Imaging data have also been used to pursue a more specific explanation of the observed reduced visual search capture by WM items under load (Soto, Greene, Chaudhary, & Rotshtein, 2011). This study examined the functional connectivity—using a psychophysiological interaction analysis—between the prefrontal cortex and posterior occipital regions during visual search, while holding either one (low load) or three (high load) items in WM. Functional coupling was greater when a memory item reappeared matching a search target than a distracter, but was amplified in the low compared to the high load condition. The robust coupling between the prefrontal cortex and posterior visual regions during memory-matching visual search with low WM load suggests that attentional capture by memory items occurs via top-down modulation of sensory areas—just as attentional orienting and pre-target biasing of sensory cortices are thought to originate in frontal cortex (e.g. Kastner, Pinsk, De Weerd, Desimone, & Ungerleider, 1999). The disruption of this functional coupling under high WM load—along with greater frontal activation in this condition—implies that high internal processing loads may occupy limited neural resources and prevent the top-down modulation of posterior occipital visual areas that guides selection. The capture of visual attention by internally maintained items, thus, may only occur when cognitive and neural resources are available to bias sensory representations.

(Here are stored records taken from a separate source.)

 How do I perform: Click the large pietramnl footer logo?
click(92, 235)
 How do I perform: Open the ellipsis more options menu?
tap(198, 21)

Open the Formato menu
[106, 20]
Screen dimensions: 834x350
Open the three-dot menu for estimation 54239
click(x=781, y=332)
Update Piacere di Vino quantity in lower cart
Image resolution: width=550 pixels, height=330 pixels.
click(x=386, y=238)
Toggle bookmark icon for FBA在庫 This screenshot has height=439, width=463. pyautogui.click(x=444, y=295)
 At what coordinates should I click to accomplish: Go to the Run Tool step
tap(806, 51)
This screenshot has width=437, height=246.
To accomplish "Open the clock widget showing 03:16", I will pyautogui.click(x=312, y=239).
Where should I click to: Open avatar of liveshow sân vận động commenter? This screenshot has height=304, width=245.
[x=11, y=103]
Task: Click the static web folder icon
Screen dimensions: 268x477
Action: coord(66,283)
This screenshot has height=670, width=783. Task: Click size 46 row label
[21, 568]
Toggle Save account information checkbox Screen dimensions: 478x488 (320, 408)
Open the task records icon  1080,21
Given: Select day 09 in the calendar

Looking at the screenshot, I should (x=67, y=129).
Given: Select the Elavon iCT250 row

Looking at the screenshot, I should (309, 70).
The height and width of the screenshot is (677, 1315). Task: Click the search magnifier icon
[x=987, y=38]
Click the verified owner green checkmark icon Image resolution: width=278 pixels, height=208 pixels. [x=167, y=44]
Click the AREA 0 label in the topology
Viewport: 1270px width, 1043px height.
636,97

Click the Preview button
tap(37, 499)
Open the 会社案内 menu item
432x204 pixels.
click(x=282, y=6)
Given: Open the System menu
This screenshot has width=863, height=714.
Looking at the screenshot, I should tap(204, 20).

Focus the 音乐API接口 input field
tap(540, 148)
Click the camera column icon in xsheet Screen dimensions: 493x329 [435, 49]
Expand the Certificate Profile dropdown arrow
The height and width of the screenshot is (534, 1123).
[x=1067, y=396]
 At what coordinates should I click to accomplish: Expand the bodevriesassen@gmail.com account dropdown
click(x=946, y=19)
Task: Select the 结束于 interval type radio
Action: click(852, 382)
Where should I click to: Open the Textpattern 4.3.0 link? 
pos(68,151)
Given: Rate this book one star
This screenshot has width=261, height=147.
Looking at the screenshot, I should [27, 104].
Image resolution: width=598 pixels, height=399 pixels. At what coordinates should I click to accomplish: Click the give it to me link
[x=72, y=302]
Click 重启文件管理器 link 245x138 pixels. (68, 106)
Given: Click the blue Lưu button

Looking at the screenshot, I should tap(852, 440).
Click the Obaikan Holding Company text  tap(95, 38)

Finally, a recent study specifically investigated the neural substrates of top-down control over WM biases on visual selection, by contrasting fMRI data between conditions where WM cue validity for a subsequent visual search was either fully predictable (100% valid or invalid cues) or unpredictable (50% valid/invalid cues) (Soto, Greene, Kiyonaga, Rosenthal, & Egner, In Press). Accompanying significant behavioral modulations of cue validity effects by predictability, anticipatory biasing signals emerged in posterior parietal cortex (including intraparietal sulcus) when cue validity was predictable, followed by modulation of activity in posterior cingulate and medial temporal lobe (MTL) structures, including the hippocampus, during visual search. These observations suggest that parietal cortex interacts with the MTL to strategically enhance or attenuate the impact (or activation status) of the internal memorandum on the external selection process.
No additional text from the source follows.